O embaixador israelita na ONU que acusou António Guterres de ter como primeira prioridade "ajudar terroristas" e depois exigiu a sua demissão pela intervenção em que Guterres exigiu o cessar-fogo humanitário está agora debaixo de críticas por ter envergado a estrela de David amarela com que os nazis identificavam os judeus, acompanhada da inscrição "Nunca mais", na reunião desta semana do Conselho de Segurança da ONU.
Gilad Erdan afirmou que continuaria a vestir aquela marca do nazismo até que o Conselho de Segurança condenasse os ataques do Hamas de 7 de outubro. Mas esta tomada de posição não agradou aos próprios israelitas, a começar pelo responsável do Yad Vashem, o memorial de Israel às vítimas do Holocausto.

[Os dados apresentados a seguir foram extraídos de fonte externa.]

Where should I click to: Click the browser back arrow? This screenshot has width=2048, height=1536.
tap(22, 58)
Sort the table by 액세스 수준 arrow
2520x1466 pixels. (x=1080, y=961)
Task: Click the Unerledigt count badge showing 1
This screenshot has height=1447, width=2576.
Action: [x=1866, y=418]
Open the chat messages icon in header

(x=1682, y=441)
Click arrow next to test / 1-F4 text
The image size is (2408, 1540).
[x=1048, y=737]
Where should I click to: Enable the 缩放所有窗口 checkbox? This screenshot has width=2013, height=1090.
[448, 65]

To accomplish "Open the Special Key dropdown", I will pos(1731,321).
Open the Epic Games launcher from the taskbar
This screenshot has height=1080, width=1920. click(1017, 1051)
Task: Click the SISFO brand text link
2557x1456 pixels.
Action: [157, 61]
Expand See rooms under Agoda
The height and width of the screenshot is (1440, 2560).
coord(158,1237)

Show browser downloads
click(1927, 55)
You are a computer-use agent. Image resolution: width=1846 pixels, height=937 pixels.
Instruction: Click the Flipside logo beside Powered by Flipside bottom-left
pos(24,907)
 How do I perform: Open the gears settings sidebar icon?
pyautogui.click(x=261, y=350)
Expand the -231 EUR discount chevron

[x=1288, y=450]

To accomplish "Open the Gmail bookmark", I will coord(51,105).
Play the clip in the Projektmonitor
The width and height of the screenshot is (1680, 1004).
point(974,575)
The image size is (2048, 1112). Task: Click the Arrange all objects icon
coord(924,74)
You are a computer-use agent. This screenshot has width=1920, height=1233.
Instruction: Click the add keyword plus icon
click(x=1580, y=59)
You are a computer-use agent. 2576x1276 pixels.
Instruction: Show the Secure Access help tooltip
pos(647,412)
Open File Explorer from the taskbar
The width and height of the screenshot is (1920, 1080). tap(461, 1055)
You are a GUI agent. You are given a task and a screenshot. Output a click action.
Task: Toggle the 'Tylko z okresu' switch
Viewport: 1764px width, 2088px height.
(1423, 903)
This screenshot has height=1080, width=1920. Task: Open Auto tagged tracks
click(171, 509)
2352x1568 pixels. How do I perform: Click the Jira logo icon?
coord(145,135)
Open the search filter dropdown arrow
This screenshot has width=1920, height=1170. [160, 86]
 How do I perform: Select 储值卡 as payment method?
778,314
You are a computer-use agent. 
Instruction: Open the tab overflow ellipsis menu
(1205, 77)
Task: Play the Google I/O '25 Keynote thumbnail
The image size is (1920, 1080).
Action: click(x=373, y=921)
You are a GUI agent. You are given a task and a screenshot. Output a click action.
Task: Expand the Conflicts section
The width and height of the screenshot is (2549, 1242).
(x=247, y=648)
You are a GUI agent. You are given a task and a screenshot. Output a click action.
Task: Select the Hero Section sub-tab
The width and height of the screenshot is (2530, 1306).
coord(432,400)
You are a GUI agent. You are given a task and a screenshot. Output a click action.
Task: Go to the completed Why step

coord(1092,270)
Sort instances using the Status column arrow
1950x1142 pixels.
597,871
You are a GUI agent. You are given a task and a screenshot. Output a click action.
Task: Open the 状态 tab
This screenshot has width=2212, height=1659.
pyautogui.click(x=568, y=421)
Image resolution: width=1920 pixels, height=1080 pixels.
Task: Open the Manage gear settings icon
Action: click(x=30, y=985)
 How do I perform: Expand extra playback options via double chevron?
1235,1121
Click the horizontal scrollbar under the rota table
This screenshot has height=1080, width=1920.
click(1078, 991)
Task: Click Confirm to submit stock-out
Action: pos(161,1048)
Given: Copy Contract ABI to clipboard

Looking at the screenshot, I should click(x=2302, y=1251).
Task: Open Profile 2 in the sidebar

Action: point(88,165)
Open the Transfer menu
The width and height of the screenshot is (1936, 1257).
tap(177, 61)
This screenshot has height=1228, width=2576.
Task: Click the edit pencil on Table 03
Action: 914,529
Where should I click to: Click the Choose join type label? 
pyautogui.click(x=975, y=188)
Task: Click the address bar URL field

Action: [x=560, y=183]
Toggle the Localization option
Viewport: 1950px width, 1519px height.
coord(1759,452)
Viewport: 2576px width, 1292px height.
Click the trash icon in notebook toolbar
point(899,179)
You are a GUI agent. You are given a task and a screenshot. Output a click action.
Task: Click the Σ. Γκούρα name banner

"Lamentamos ver os membros da delegação israelita na ONU usando o emblema amarelo. Este ato desonra tanto as vítimas do Holocausto como o Estado de Israel. A estrela amarela simboliza o desamparo do povo judeu e o facto de estar à mercê dos outros. Hoje temos um país independente e um exército forte. Somos donos do nosso destino. Hoje colocamos uma bandeira azul e branca na lapela, não uma estrela amarela", afirmou o líder do memorial, Dani Dayan, nas redes sociais.